Currently available R packages provide the capability for only subsets of the above mentioned steps. For instance, the R packages chemmineR [9] and rcdk [10] enable the manipulation of SDF and SMILES files, the calculation of physicochemical descriptors, the clustering of molecules, and the retrieval of compounds from PubChem [3]. On the machine learning side, the caret package provides a unified platform for the training of machine learning models [11].

While it is possible to use a combination of these packages to set up a desired workflow, going from start to finish requires a reasonable understanding of model building in caret.

Here, we present the R package camb: Chemically Aware Model Builder, which aims to address the current lack of an R framework comprising the four steps mentioned above. Specifically, the camb package makes it extremely easy to enter new molecules (that have no previous standardisation) through a single function, to acquire new predictions once model building has been done. The package has been conceived such that users with minimal programming skills can generate competitive predictive models and high-quality plots showing the performance of the models under default operation. It must be noted that camb does limit practitioners to a limited but easily used workflow to begin with. Experienced users, or those that intend to practice machine learning in R extensively are encouraged to neglect this basic wrapper completely on their second training attempt and learn how to use the caret package from the caret related vignettes directly.

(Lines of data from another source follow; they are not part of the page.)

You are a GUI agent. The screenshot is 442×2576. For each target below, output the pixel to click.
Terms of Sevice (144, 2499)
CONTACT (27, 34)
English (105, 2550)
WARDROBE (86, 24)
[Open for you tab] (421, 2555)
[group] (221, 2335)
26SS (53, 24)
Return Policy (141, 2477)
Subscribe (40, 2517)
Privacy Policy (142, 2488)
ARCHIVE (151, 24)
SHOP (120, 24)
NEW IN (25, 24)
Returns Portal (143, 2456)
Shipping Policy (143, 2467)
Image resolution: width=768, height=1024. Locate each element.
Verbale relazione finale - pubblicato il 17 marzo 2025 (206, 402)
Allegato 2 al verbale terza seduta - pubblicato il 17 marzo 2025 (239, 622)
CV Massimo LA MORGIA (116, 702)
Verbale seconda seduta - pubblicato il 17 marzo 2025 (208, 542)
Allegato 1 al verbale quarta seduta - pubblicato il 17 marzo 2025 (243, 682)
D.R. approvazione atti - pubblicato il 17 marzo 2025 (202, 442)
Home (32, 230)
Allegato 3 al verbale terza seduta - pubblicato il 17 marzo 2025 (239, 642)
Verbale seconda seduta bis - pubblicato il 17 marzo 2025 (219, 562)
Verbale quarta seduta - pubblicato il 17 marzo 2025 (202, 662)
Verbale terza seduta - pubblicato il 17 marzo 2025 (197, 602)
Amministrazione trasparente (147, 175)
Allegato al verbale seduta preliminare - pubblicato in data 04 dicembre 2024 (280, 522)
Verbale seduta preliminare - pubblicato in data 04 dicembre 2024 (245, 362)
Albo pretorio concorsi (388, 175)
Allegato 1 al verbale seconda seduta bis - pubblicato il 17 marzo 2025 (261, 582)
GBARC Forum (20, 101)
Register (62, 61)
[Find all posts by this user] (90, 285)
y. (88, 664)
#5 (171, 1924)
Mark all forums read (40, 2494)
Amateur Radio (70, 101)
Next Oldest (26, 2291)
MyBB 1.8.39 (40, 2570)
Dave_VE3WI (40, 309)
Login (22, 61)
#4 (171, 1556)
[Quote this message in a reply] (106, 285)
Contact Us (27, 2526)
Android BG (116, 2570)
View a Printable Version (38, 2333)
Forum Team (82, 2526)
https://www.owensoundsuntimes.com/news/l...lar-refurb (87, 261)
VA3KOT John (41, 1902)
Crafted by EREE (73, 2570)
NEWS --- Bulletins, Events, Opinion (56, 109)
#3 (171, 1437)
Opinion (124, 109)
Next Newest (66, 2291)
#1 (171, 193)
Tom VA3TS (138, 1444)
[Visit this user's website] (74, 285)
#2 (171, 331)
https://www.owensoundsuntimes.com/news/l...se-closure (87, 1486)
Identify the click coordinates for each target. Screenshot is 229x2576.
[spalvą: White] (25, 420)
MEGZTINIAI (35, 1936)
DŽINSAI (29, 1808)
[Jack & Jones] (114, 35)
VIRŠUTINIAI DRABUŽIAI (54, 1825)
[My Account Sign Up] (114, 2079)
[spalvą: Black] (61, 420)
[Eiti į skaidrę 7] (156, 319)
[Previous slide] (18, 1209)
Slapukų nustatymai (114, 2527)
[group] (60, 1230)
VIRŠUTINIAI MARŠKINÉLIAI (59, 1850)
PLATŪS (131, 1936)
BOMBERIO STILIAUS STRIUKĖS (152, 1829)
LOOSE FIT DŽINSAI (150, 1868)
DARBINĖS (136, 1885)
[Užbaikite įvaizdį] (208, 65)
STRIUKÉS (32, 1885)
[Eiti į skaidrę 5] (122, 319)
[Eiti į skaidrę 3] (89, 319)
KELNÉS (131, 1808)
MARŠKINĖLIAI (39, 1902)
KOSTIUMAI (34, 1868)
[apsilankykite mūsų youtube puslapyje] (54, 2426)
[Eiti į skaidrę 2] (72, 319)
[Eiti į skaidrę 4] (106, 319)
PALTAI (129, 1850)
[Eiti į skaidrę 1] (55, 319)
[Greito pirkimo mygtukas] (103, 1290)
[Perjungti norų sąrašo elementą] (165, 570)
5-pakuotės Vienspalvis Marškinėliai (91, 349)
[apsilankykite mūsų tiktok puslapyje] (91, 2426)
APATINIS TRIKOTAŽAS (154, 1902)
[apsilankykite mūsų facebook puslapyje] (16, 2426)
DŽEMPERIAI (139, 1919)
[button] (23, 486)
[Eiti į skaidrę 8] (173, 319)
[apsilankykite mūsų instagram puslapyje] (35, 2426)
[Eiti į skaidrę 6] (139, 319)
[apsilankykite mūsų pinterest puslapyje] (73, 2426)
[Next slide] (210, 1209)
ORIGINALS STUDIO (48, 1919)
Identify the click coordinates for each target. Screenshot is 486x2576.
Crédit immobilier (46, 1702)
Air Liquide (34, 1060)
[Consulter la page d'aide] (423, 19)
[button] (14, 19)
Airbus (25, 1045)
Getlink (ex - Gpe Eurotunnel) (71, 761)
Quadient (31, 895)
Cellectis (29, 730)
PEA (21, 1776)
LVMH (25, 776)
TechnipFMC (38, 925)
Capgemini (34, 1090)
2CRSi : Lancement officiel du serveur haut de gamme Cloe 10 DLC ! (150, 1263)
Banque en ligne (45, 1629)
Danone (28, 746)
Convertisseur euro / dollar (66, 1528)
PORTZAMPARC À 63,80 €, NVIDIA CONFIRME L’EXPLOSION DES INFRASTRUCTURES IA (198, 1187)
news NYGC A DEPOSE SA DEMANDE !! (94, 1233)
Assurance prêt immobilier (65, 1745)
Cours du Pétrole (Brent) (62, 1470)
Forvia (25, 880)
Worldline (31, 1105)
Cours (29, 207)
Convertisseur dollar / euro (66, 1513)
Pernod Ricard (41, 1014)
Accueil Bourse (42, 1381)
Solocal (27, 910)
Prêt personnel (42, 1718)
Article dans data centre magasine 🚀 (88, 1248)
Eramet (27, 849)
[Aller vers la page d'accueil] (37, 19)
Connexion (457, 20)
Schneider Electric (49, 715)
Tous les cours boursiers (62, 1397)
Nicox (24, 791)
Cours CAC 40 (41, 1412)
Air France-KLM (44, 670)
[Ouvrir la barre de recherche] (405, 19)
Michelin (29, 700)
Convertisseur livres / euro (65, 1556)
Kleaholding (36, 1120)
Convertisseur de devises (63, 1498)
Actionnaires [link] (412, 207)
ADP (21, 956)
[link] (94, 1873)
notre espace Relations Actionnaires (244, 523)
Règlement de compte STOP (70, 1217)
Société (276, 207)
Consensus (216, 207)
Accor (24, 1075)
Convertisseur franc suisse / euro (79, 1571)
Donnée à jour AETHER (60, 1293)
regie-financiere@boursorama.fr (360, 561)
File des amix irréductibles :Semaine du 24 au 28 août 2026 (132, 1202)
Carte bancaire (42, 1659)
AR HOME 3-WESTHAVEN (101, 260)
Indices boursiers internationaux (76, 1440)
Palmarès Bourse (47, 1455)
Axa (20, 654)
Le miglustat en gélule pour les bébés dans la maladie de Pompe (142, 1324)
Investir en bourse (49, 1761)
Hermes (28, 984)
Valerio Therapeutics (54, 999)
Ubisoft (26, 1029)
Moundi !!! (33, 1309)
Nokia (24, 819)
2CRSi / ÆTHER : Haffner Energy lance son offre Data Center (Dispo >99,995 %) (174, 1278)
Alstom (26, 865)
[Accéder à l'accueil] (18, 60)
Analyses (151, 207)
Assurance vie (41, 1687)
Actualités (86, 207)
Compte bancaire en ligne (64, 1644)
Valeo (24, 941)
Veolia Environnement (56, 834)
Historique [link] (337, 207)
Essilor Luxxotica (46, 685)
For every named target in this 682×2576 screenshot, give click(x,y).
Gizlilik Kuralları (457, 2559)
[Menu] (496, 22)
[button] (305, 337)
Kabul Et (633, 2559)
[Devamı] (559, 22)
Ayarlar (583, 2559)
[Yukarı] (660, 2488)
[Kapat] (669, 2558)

Overall, camb enables the generation of predictive models, such as Quantitative Structure–Activity Relationships (QSAR), Quantitative Structure–Property Relationships (QSPR), Quantitative Sequence–Activity Modelling (QSAM), or Proteochemometric Modelling (PCM), starting with: chemical structure files, protein sequences (if required), and the associated properties or bioactivities. Moreover, camb is the first R package that enables the manipulation of chemical structures utilising Indigo’s C API [12], and the calculation of: (1) molecular fingerprints and 1-D [13] topological descriptors calculated using the PaDEL-Descriptor Java library [14], (2) hashed and unhashed Morgan fingerprints [15], and (3) eight types of amino acid descriptors. Two case studies illustrating the application of camb for QSPR modelling (solubility prediction) and PCM are available in the Additional files 1, 2.

Design and implementation

This section describes the tools provided by camb for (1) compound standardisation, (2) descriptor calculation, (3) pre-processing and feature selection, model training, visualisation and validation, and (4) bioactivity/property prediction for new molecules.

Compound standardization

Chemical structure representations are highly ambiguous if SMILES are used for representation—for example, when one considers aromaticity of ring systems, protonation states, and tautomers present in a particular environment. Hence, standardisation is a step of crucial importance when either storing structures or before descriptor calculation. Many molecular properties are dependent on a consistent assignment of the above criteria in the first place. If one examines large chemical databases one can see how important this step is—a rather good explanation for standardisation is found in PubChem, one of the largest public databases, can be found on the PubChem Blog [16]. Hence, we are of the opinion that standardising chemical structures is crucial in order to provide consistent data for later modelling steps, in line with perceptions by others (such as the PubChem curators). For standardisation, camb provides the function StandardiseMolecules which utilises Indigo’s C API [12]. SDF and SMILES formats are provided as molecule input options. Any molecules that Indigo fails to parse are removed during the standardisation step. As a filter, the user can stipulate the maximum number of each halogen atom that a compound can possess in order to pass the standardisation process. This allows datasets with a bias towards many molecules that contain one type of halogen to be easily normalised before training. Additional arguments of this function include the removal of inorganic molecules or those compounds with a molecular mass above or below a defined threshold. Most importantly, camb makes use of Indigo’s InChI [17] plugin to represent all tautomers by the same canonical SMILES by converting molecules to InChI, discarding tautomeric information, and converting back to SMILES.

Descriptor calculation

Currently, camb supports the calculation of compound descriptors and fingerprints via PaDEL-Descriptor [14], and Morgan circular fingerprints [15] as implemented in RDkit [18]. The function GeneratePadelDescriptors permits the calculation of 905 1- and 2-D descriptors and 10 PaDEL-Descriptor fingerprints, namely: CDK fingerprints [19], CDK extended fingerprints [19], Kier-Hall E-state fragments [20], CDK graph only fingerprints [19], MACCS fingerprints [21], Pubchem fingerprints [3], Substructure fingerprints [22], and Klekota–Roth fingerprints [23].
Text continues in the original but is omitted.